That’s what the Hyderabad Metropolitan Water Supply and Sewerage Board did in the 1990s. It consolidated applications for new connections – previously a major source of corruption. Rather than filing an application in their local district office, the report says, customers now go to the Board’s headquarters to a “Single Window Cell” which manages all the related activities, such as obtaining a road-cutting permit or land surveying. The Board publishes the fee schedule for various plot and connection sizes in its office and in the press, thus reducing the opportunities for staff to levy excess charges. The process, the report says, has been designed as a one-visit operation so the customer rarely leaves without an “application token number,” the equivalent of a receipt for acceptance of the application.

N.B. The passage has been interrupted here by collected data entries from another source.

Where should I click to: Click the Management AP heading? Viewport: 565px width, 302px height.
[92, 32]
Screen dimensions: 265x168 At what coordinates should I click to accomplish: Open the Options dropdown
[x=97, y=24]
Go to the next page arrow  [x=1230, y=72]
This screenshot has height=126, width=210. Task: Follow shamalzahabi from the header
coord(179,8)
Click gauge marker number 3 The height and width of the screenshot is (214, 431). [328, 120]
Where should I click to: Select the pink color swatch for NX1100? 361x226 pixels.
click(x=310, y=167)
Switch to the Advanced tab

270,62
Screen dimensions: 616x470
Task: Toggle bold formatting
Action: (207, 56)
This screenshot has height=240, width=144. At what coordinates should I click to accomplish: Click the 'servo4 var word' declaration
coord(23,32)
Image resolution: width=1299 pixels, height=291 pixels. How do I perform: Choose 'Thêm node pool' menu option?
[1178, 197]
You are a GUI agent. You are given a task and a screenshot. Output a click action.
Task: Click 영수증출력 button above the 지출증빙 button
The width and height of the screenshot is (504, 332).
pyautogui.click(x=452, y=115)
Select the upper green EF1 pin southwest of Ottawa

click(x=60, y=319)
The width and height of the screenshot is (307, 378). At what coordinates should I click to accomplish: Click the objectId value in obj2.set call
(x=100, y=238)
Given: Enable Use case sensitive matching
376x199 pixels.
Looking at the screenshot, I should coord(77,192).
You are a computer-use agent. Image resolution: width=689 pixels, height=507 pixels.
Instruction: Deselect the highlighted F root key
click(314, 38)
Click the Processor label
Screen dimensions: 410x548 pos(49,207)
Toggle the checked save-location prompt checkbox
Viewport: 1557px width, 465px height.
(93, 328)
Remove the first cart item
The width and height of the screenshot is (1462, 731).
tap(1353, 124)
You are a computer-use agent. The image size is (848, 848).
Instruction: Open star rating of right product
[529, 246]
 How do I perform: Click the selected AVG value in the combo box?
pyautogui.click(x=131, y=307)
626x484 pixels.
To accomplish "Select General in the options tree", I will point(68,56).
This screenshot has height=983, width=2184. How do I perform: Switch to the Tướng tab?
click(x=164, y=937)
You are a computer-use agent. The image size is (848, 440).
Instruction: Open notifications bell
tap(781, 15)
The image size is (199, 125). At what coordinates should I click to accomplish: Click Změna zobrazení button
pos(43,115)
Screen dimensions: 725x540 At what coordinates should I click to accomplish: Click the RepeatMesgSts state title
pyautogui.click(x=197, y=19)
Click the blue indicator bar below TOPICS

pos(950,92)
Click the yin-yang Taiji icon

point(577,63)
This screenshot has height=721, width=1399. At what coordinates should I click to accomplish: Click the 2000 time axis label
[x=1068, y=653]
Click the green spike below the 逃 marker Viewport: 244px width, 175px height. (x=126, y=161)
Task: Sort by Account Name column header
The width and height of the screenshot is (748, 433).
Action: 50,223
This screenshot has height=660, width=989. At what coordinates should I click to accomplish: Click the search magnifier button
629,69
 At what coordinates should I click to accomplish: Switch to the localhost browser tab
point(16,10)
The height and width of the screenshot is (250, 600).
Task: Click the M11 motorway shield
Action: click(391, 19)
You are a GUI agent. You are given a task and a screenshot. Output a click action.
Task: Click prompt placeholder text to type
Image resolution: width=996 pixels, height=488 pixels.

In Korea, too, the Seoul Metropolitan Government is using transparency to fight corruption. A public, online application system for licenses and other permits was launched in 1999. Called OPEN — the Online Procedure Enhancement for Civil Applications — the system covers 54 common procedures. By March 2001, about 1.5 million people had visited the website and there had been 39,000 civil applications. The site now attracts some 2,500 visitors a day. The U.N. report says the OPEN system has made the administra­tion more transparent because officials responsible for corruption-prone areas, such as permit or approval procedures, now have to upload reports and documents to enable citizens to monitor the progress of their applications.

Support for similar programs around the world would be a nice adjunct to corporate compliance programs among the companies that set the standards for global best practices.

View Seoul’s OPEN system here.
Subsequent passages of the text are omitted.